“Data is the new oil” – not only is this an overused expression with over 1 billion hits on Google but it is also a rather inaccurate comparison. If you find a source of oil in your garden today, you could quickly make money out of it. The infrastructure and technology exists, there are experts and customers for all processing steps and by-products. But imagine you instead find a “data pot” which has grown over the years in your company. You can’t simply rely on proven processing chains because new data protection laws make extracting value from this data so hard. All too often decision-makers in companies now face the question: Here I have valuable data, but what next?
Untapped data potential
Of course, some companies have already solved this problem. Google and Facebook, two of the world’s largest companies, came into their current position because of the sheer value of their customers’ data. So, it is hardly surprising that both companies are trying to enrich their already immense data with information from other sources. For example Google now buys data from credit card institutions to combine online advertising with offline purchases. Facebook goes one step further and offers its own customer profiles in exchange for transactional data.

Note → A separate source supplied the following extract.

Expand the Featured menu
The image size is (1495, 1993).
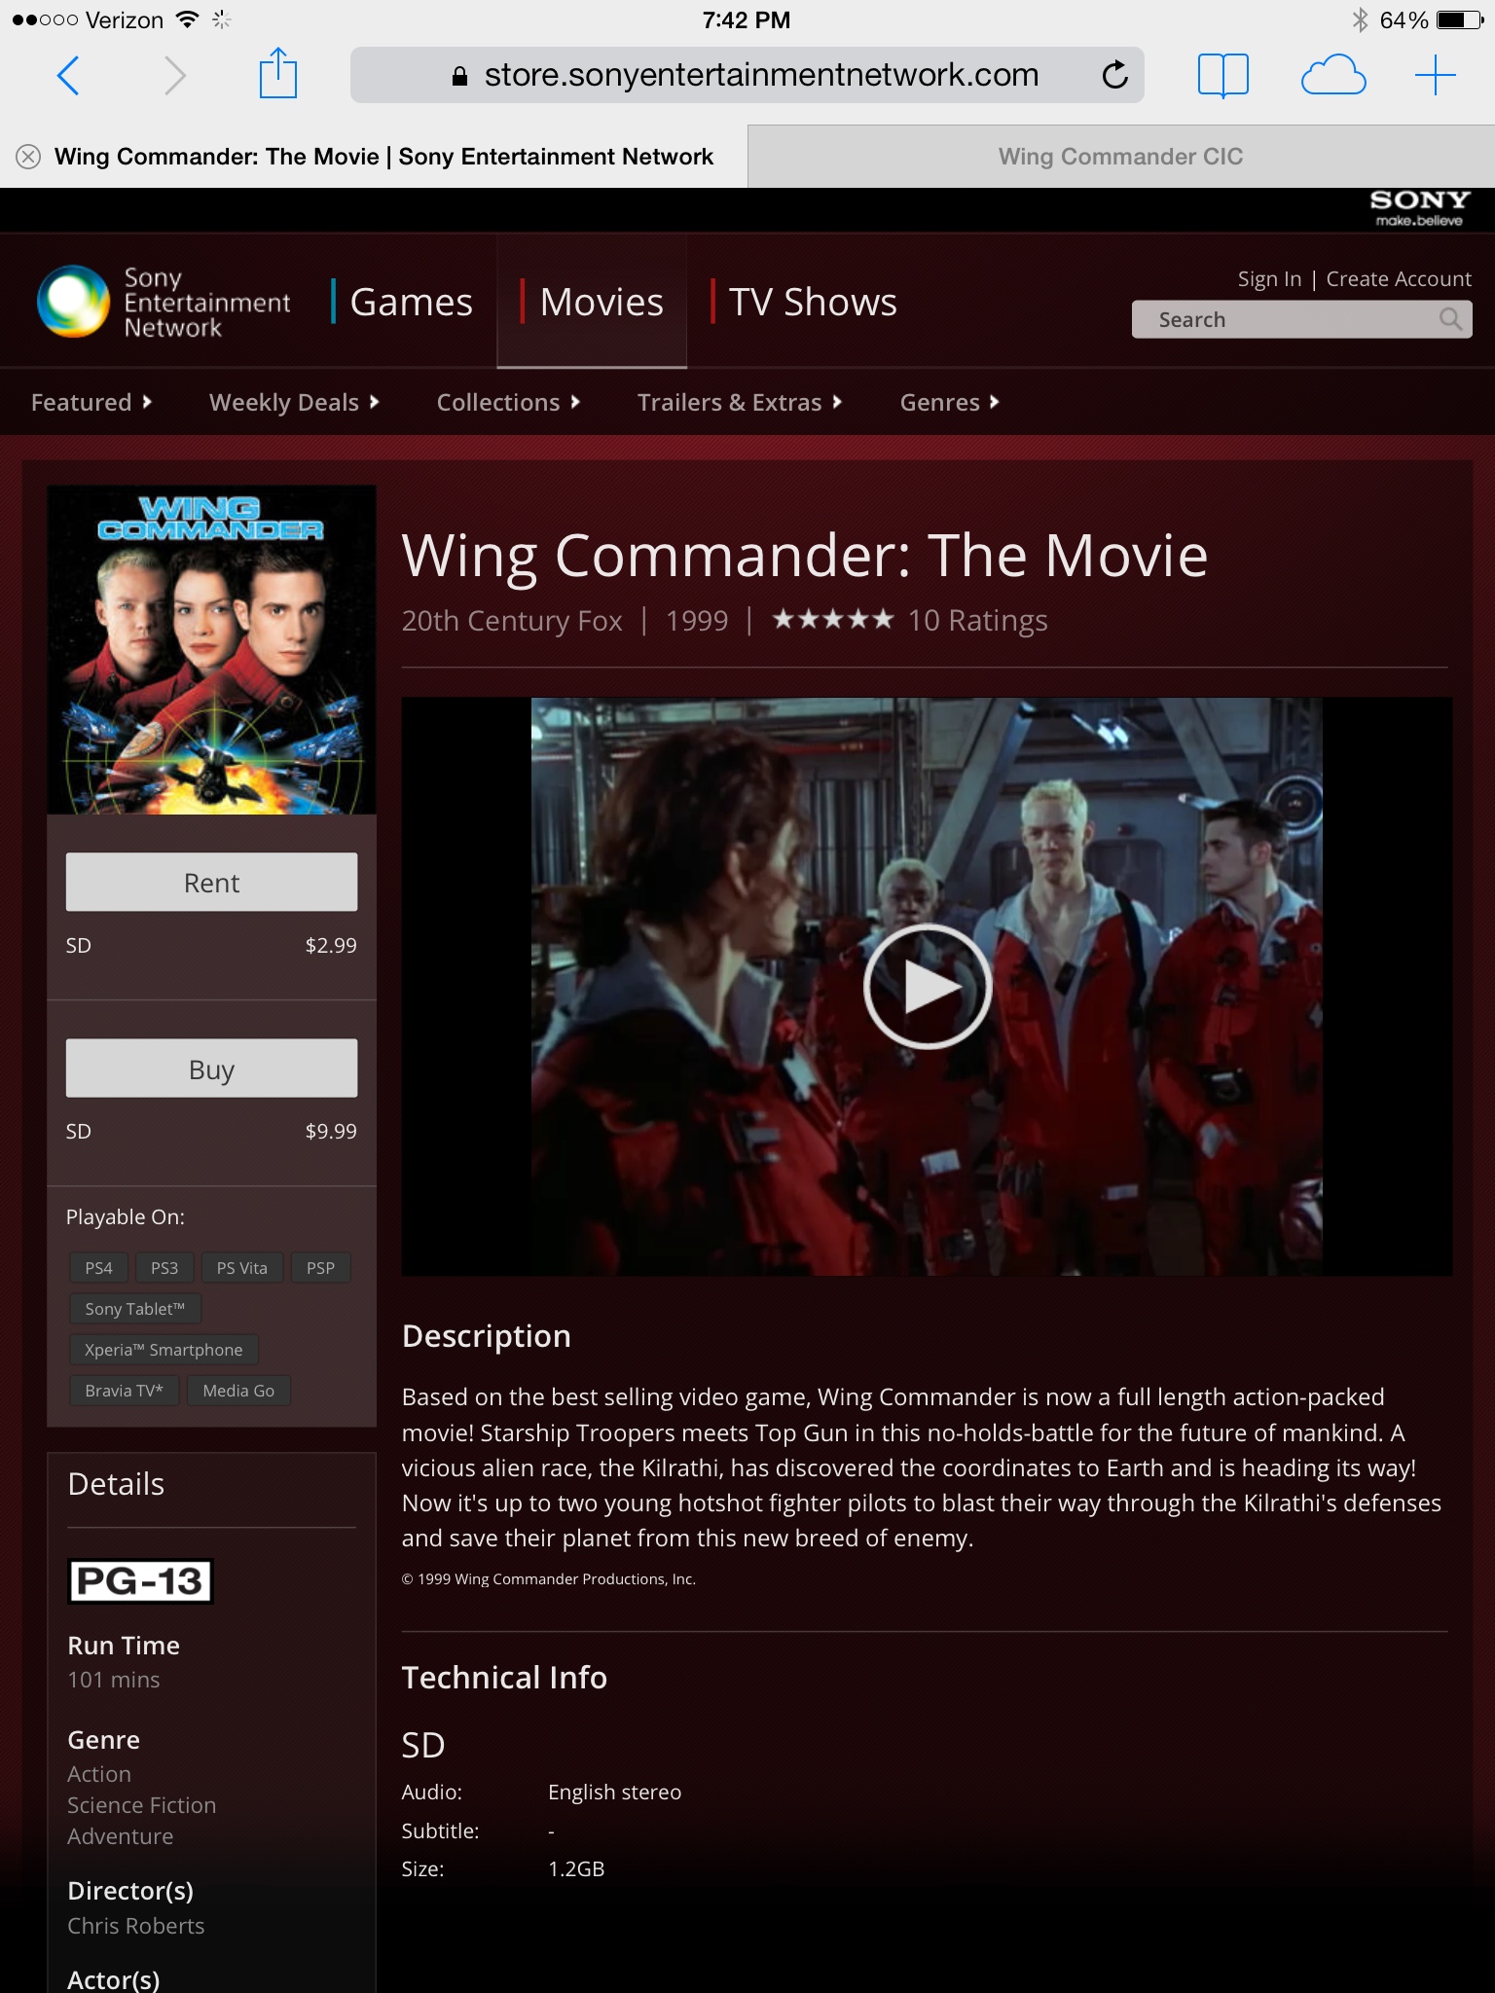tap(91, 402)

Why are these two big players heading for shallow waters to get your bank account information? Surely Google already knows exactly where I will spend my next vacation? And Facebook can already accurately determine my personality structure because of a few likes? Sure, but my bank knows a lot more. Or at least they could know.
Transactional data can you give you a huge range of interesting insights even with simple methods. Of course, shopping habits and preferences are easily identifiable, but also motion profiles can be created by using the addresses of stores and restaurants you have visited. The amount of child allowance you receive gives a clue to the number of children. Fuel costs indicate kilometers driven and the estimate can be even more accurate if you include the amount of vehicle tax paid.
A complicated way out
In the finance sector, trust is vital, more so than in almost any other field of business. As a customer, I entrust my money to a bank because it is safe there. I implicitly expect the same with my data. But obviously, the abuse potential is enormous.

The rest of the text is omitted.